Dies ist auch richtig: Plattformen, die ihren Dienst mit einer Funktion ausstatten, die es erlaubt, dass eine hohe Zahl an Mitgliedern in Chatgruppen miteinander kommunizieren (bei Telegram bis zu 200.000 in einer Gruppe), erfüllen genauso wie soziale Netzwerke die Voraussetzung, dass Nutzer beliebige Inhalte der Öffentlichkeit zugänglich machen können. Es handelt sich damit nicht mehr um Individualkommunikation. Auch Telegram fällt somit unter den Anwendungsbereich des NetzDG und muss sich wie soziale Netzwerke an dessen Vorgaben halten.
Telegram wird sich der Rechtsverfolgung nicht dauerhaft entziehen können
Neben der Bereitstellung eines Beschwerdeverfahrens für Nutzer müssen nach § 3 Abs. 2 Nr. 2 NetzDG offensichtlich rechtswidrige Inhalte innerhalb von 24 Stunden nach Eingang der Beschwerde entfernt oder der Zugang dazu muss gesperrt werden; gemäß Nr. 3 gilt für andere rechtswidrige Inhalte eine Frist von maximal sieben Tagen. Zuwiderhandlungen stellen bei vorsätzlicher oder fahrlässiger Begehung eine Ordnungswidrigkeit nach § 4 Abs. 1 Nr. 2, 3 NetzDG dar und können nach Abs. 2 mit einer Geldbuße bis zu EUR 5 Millionen geahndet werden.

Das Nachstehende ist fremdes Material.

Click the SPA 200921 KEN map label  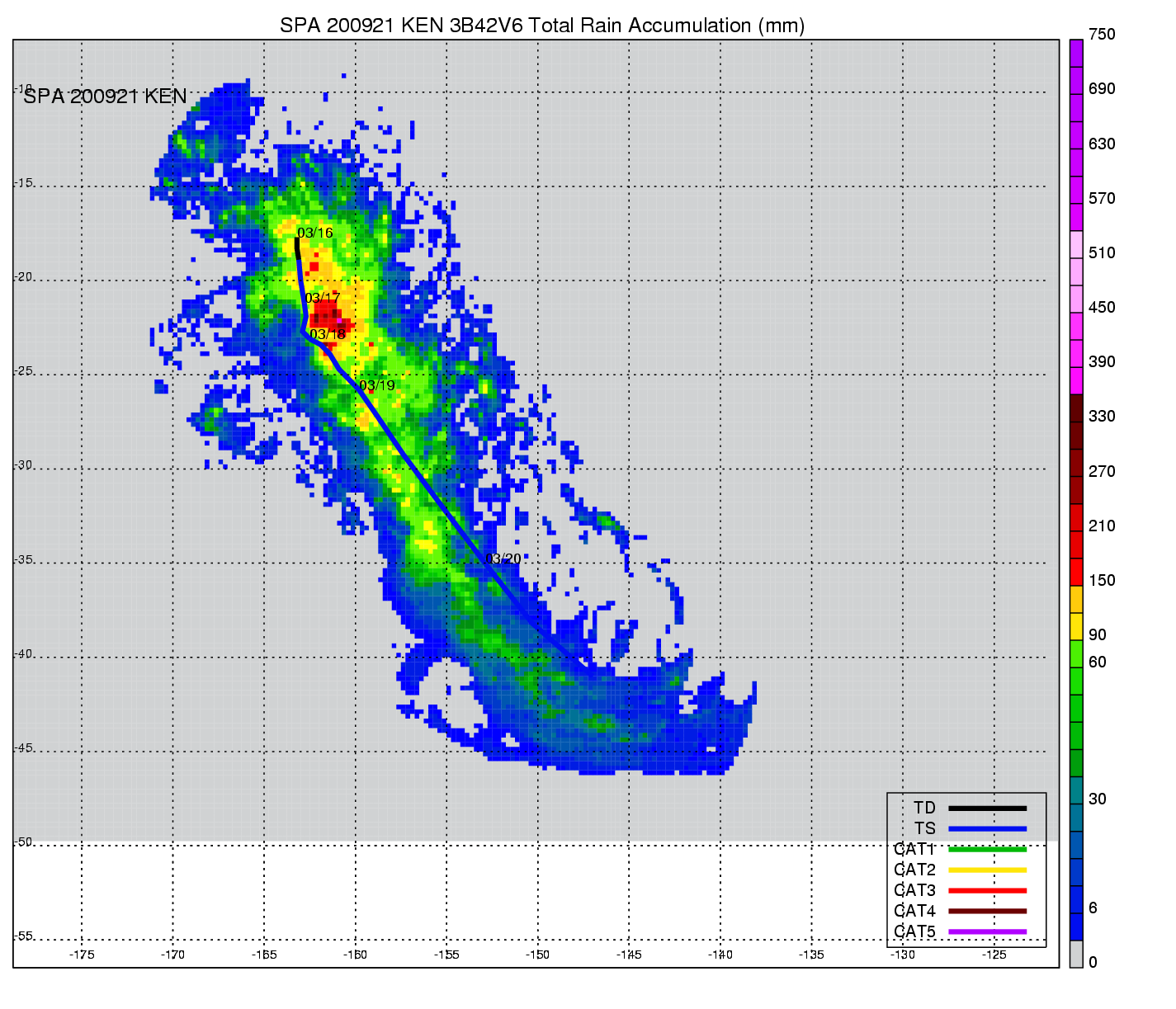[106, 97]
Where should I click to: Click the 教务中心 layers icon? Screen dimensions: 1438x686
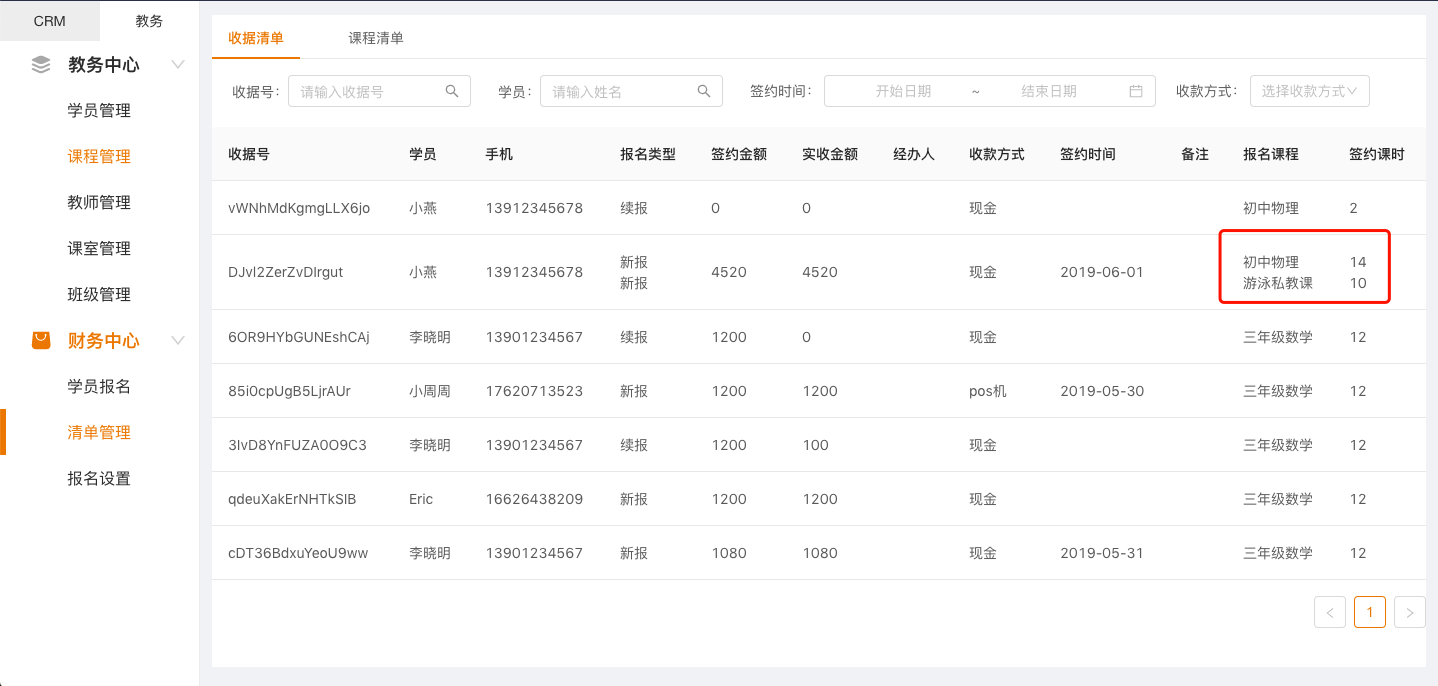tap(41, 65)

Schwierigkeiten könnte die Durchsetzung der Anforderungen mit sich bringen. Telegram, das seinen Unternehmenssitz in Dubai hat, antwortete auf die Schreiben aus den bereits laufenden Bußgeldverfahren nicht. Nach Informationen des Bundesjustizministers Buschmann ist die Zustellung der Bußgeldbescheide noch nicht möglich gewesen. Auf Dauer wird sich Telegram aber seiner Verantwortung nicht entziehen können. Spätestens, wenn auf europäischer Ebene der Digital Services Act umgesetzt wird, ist die Rechtsverfolgung gegen ausländische Plattformen einfacher möglich. So lange aber werden die Opfer der Drohungen, Beleidigungen und der Hetze nicht warten können.
* Gemeint sind Personen jeder Geschlechtsidentität. Lediglich der leichteren Lesbarkeit halber wird künftig bei allen Bezeichnungen nur noch die grammatikalisch männliche Form verwendet.